Is this the iconic Sept 11 image to you? (Source: Corbis Sygma)
If three million people had not beaten me to it, I would’ve dedicated an entire blog to 9-11 conspiracies. They range from the ludicrous (aliens) to the fascinatingly curious. As a foreigner who was not present in the US at the time of 9-11, I heard about it on international news channels, which most foreigners would agree, is far more informative. 95% of the Americans I know, do not know a third steel framed government building collapsed on 9-11 without a plane hitting it and it fell identically to the twin towers. (Building 7). How do you not know about this? Ten years later?
Since today is September, 11 – the 10th anniversary of the attacks, I wanted to look back and offer an opinion of what I consider the defining image of the tragedy. When someone thinks of 9-11 they instantly refer to the now infamous images of the tower burning and a plane entering into the second tower (see above) or a scene of firefighters entering the building bravely. Perhaps even civilians on the street watching in horror covered in ash. For me, the image of 9-11 is of the people who jumped. An image, most American news syndication refused to publish (or did to an enraged american public such as in Allentown, PA)
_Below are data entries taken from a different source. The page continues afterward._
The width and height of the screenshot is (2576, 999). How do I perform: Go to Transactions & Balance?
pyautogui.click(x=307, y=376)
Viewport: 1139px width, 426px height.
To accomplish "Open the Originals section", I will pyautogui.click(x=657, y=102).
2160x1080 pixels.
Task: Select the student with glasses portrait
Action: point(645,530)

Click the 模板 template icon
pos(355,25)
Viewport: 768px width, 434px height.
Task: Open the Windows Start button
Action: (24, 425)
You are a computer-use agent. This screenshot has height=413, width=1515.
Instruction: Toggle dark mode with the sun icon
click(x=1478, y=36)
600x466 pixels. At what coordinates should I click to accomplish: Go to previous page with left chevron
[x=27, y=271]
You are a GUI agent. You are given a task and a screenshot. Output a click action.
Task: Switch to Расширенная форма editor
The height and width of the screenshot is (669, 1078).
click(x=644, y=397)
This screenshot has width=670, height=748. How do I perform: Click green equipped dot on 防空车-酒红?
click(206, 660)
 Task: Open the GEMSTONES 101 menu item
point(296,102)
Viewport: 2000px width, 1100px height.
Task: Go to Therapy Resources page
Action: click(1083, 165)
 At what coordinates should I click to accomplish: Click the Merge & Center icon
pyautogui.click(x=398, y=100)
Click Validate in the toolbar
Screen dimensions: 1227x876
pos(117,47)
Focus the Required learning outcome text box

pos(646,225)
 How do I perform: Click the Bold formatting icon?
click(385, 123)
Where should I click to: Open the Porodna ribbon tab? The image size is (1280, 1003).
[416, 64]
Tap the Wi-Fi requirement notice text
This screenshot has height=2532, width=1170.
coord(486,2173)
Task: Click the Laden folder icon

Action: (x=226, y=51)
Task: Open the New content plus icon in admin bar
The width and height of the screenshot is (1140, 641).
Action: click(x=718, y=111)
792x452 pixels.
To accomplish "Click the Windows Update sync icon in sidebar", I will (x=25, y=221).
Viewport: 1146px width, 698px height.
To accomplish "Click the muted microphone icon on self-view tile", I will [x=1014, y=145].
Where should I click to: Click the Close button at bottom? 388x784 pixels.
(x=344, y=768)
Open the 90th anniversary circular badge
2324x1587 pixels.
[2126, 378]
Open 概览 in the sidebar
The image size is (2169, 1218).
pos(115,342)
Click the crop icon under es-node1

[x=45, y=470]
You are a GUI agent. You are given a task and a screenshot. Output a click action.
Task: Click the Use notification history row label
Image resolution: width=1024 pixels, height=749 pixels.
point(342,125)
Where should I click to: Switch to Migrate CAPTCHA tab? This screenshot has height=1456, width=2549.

For me the image is more iconic of the event for one reason. It made the political/violent event personal. The image almost takes mortality and slaps you across the face. Either you cannot look at the photo or you cannot forget it. And that to me, is the most powerful of all images. An image that makes it personal. I was more than 15,000 miles away at the time and this one image haunted me. I felt like I minutes away not miles.
The image, as gracefully as possible considering the event, depicts the time that we will never face in our lifetime. (Hopefully) A person falls from the sky, moments after deciding to end his life on his own terms instead of burning in an inferno. Is it the simplicity of the photo in a time of chaos, the stillness, the slight gracefulness, or is it the choice to die so publicly that haunts people about this photo? The photo makes everybody I know uncomfortable because it forces you to think of life as temporary. In one shot it also captures the consequence of a violent, sudden and unexpected event and the inevitable choices these people had to make. I sometimes wonder if you’re going to die, is it ever a sin to choose which way? The end has been written. Is it a sin to sign your name at the bottom with your own hand instead of letting someone else do it for you? Or is it brave to attempt it?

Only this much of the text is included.